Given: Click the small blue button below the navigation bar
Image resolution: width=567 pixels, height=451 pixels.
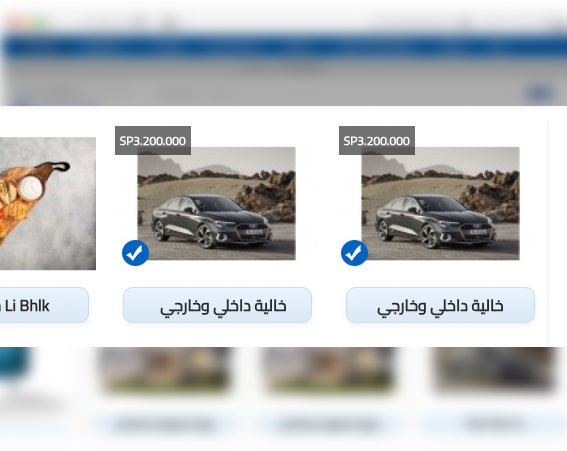Looking at the screenshot, I should tap(540, 93).
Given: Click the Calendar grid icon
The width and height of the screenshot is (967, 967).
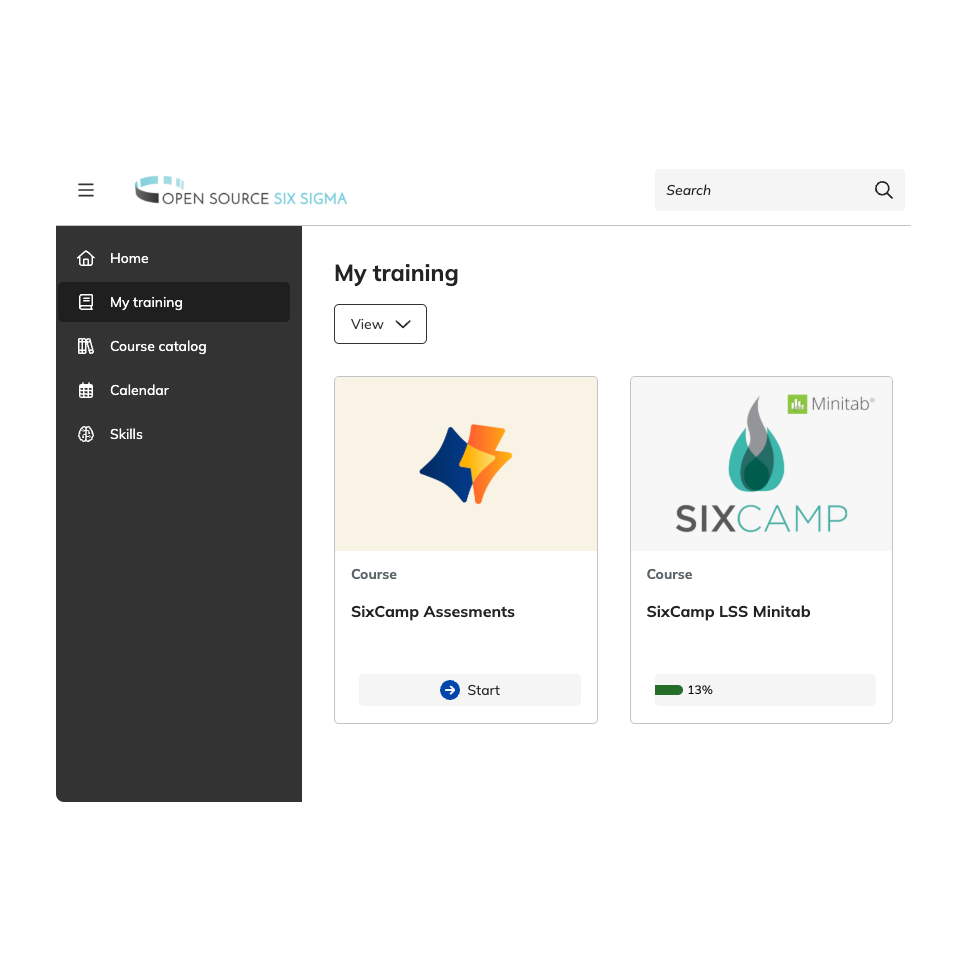Looking at the screenshot, I should [x=86, y=390].
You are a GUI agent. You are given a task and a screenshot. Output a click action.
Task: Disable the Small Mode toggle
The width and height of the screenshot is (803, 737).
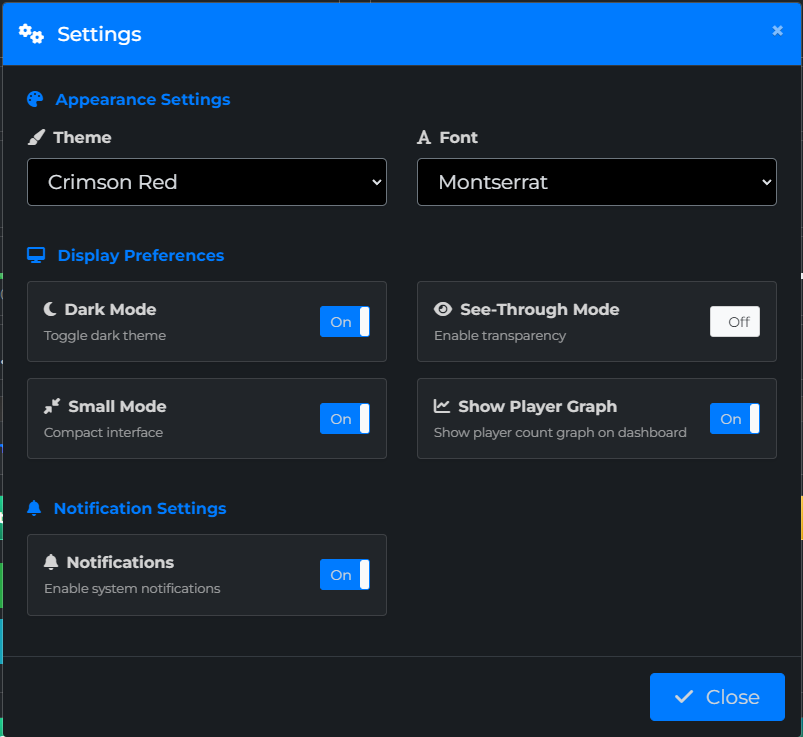point(344,418)
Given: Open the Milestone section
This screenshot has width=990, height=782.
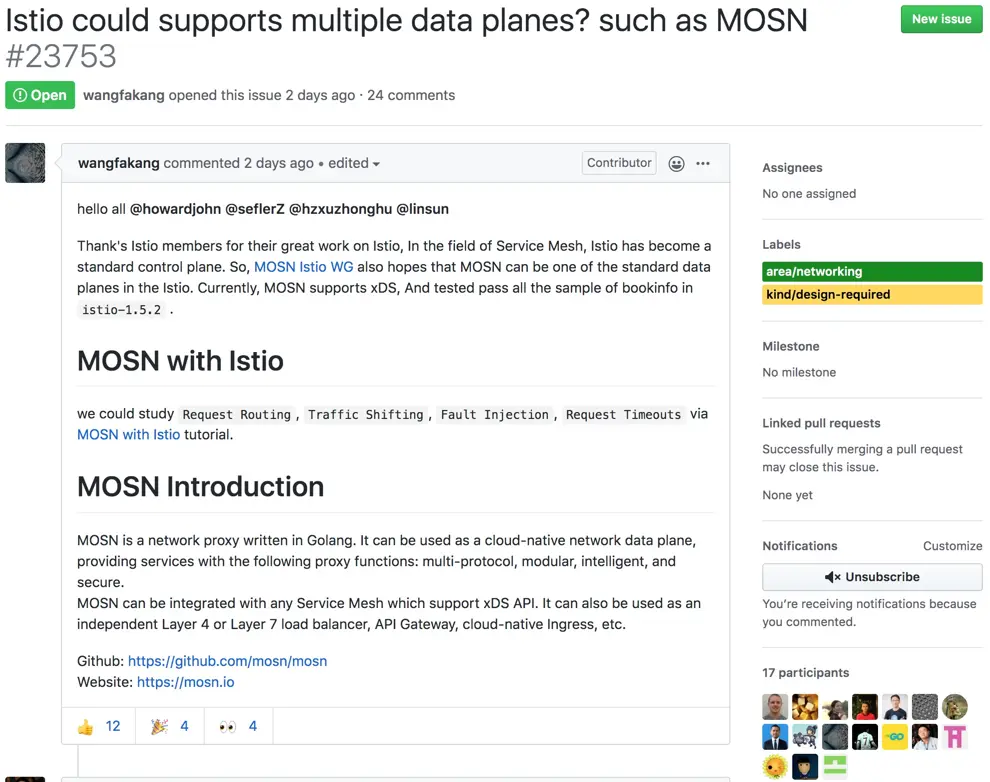Looking at the screenshot, I should pyautogui.click(x=791, y=346).
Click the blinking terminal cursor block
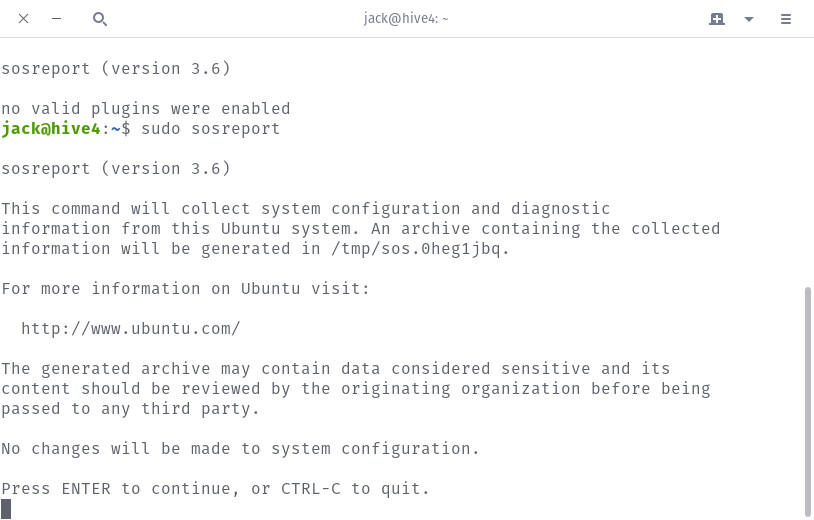814x520 pixels. click(6, 509)
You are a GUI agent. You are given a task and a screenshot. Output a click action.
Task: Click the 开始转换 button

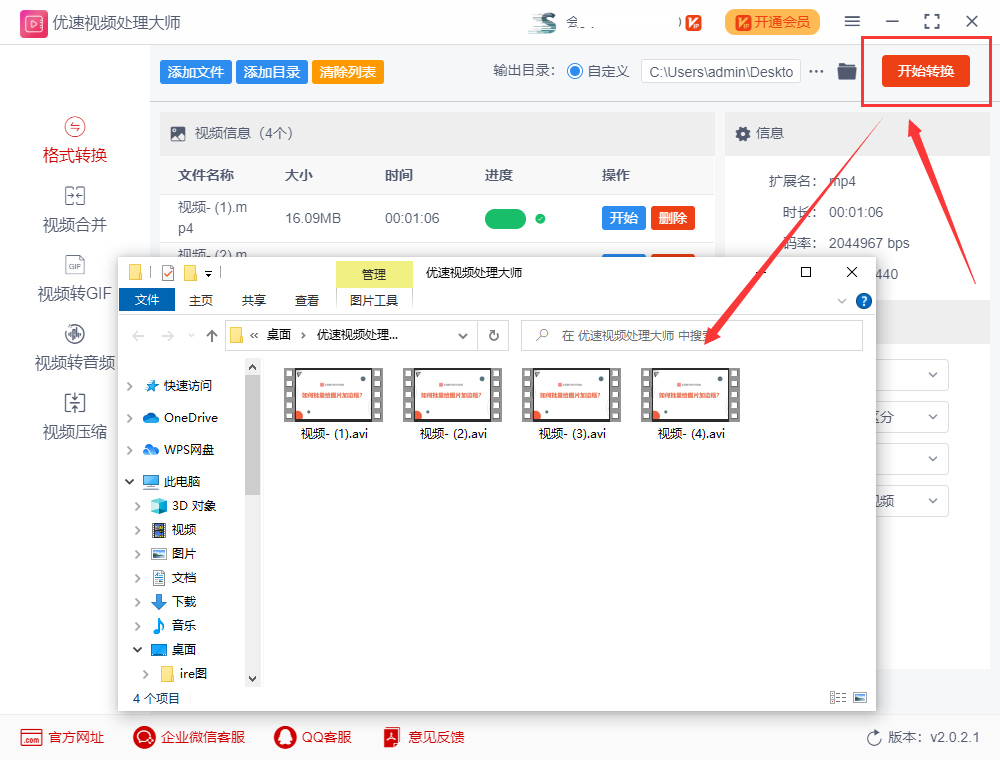925,71
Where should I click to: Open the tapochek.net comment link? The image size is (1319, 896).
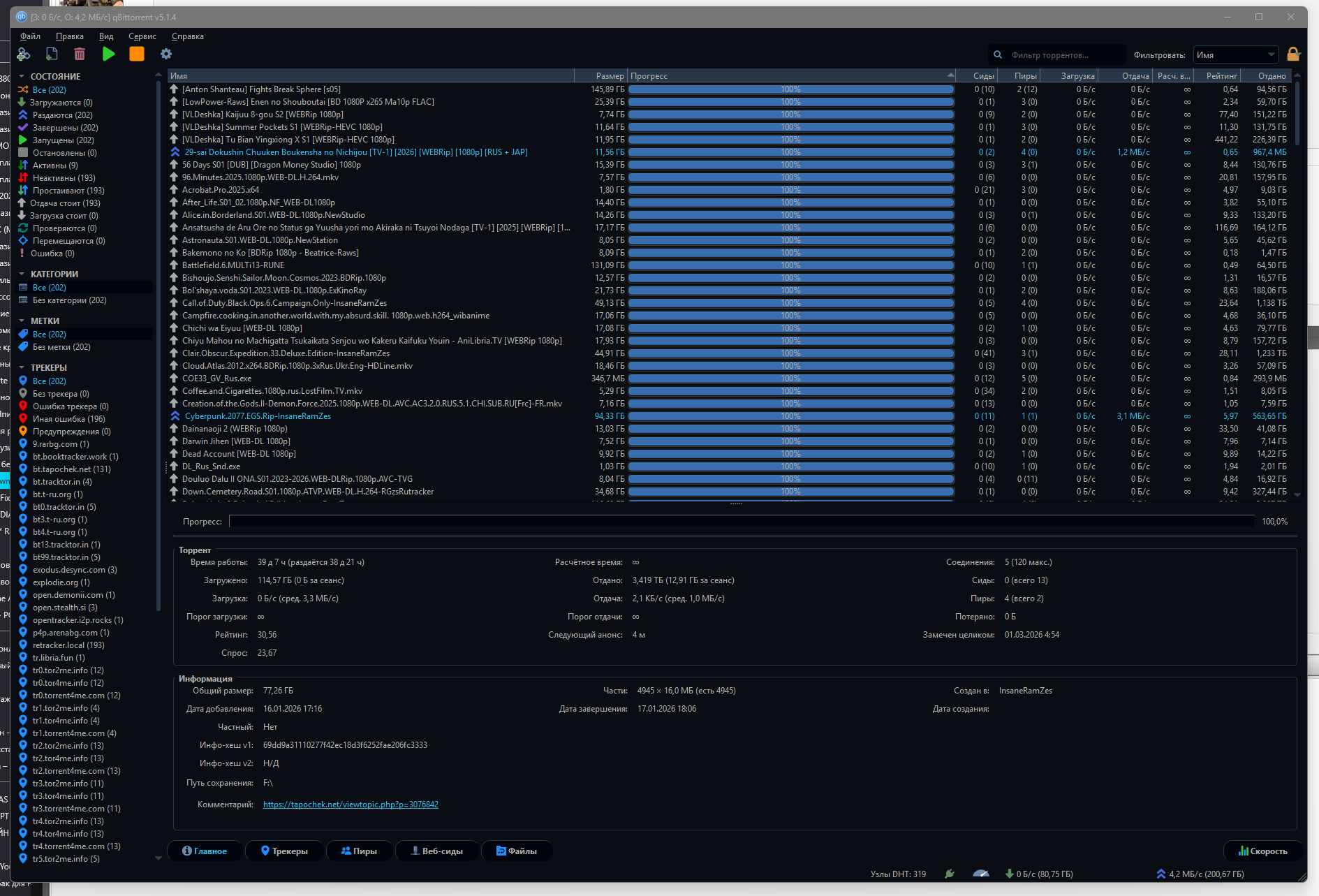pyautogui.click(x=351, y=805)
+ + + + +
Instructions for the task
The output should consist of every entry above, printed exactly, with the images removed.

Result of this task
Given: Click the small blue button below the navigation bar
Image resolution: width=567 pixels, height=451 pixels.
Looking at the screenshot, I should tap(540, 93).
Given: Click the Calendar grid icon
The width and height of the screenshot is (967, 967).
Looking at the screenshot, I should [x=86, y=390].
You are a GUI agent. You are given a task and a screenshot. Output a click action.
Task: Disable the Small Mode toggle
The width and height of the screenshot is (803, 737).
point(344,418)
Given: Open the Milestone section
This screenshot has width=990, height=782.
Looking at the screenshot, I should pyautogui.click(x=791, y=346).
Click the blinking terminal cursor block
814x520 pixels. click(6, 509)
You are a GUI agent. You are given a task and a screenshot. Output a click action.
Task: Click the 开始转换 button

925,71
Where should I click to: Open the tapochek.net comment link? The image size is (1319, 896).
pyautogui.click(x=351, y=805)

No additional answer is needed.